Mrs. Thrale wrote to tell him that she meant to marry Piozzi, and received the following reply:
“Madam—If I interpret your letter right, you are ignominiously married; if it is yet undone, let us once more talk together. If you have abandoned your children and your religion, God forgive your wickedness; if you have forfeited your fame and your country, may your folly do no further mischief!”
Possibly the lady may have gathered from the hint or two conveyed to her, with Boswellian delicacy, in this letter, that Johnson was displeased with her. At any rate, she replied, declining to continue the correspondence.
In her letter she summed up the situation exactly as a reasonable person, acquainted with all the facts, and knowing something of the first husband, would do.

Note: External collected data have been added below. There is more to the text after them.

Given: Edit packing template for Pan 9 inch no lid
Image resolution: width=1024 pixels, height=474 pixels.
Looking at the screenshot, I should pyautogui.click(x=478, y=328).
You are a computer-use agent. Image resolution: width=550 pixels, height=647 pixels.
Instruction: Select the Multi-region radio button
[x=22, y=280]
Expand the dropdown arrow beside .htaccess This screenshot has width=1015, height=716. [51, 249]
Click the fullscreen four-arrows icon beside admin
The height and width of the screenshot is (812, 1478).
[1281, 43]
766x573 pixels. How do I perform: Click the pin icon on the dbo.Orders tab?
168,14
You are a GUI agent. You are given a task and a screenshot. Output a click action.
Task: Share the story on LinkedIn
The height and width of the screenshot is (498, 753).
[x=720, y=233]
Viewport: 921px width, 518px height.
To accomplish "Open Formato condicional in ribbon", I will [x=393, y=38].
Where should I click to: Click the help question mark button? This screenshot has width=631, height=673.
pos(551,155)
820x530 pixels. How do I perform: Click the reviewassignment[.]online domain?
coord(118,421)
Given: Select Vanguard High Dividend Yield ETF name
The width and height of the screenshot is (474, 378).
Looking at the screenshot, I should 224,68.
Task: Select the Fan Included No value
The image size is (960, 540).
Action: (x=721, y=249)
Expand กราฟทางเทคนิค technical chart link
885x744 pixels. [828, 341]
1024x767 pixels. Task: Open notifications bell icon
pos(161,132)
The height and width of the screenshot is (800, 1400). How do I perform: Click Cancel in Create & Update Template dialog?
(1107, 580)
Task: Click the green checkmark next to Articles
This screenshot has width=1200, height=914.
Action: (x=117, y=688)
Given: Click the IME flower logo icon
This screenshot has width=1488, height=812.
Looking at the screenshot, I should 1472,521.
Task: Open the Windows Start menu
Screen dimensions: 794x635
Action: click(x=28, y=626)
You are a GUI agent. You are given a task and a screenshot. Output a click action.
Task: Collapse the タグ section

“The birth of my second husband is not meaner than that of my first,” she wrote; “his sentiments are not meaner; his profession is not meaner; and his superiority in what he professes acknowledged by all mankind. It is want of fortune, then, that is ignominious; the character of the man I have chosen has no other claim to such an epithet. The religion to which he has always been a zealous adherent, will, I hope, teach him to forgive insults he has not deserved; mine will, I hope, enable [me] to bear them at once with dignity and patience. To hear that I have forfeited my fame is indeed the greatest insult I ever yet received. My fame is as unsullied as snow, or I should think it unworthy of him who must henceforth protect it.”
This brought the surly burly mass of offended dignity to his proper level; but still he would not offer the lady who had been his benefactress for twenty years an apology for his brutality. He had the presumption to offer his advice instead—advice and the story (highly appropriate from his point of view) of Mary Queen of Scots and the Archbishop of St. Andrews. He advised her to remain in England—he would not relinquish his room in her house and his place at her table without a struggle—as her rank would be higher in England than in Italy, and her fortune would be under her own eye. The latter suggestion was a delicate insult to Piozzi.
Mrs. Piozzi, as she then became, showed that she esteemed this piece of presumption, under the guise of advice, at its true value. Immediately after her marriage she went abroad with her husband, though eventually she settled with him in England.
Now, most modern readers will, we think, when they have become acquainted with the whole story of Mrs. Thrale's life, arrive at the conclusion that it was her first marriage that was the mésalliance, not her second.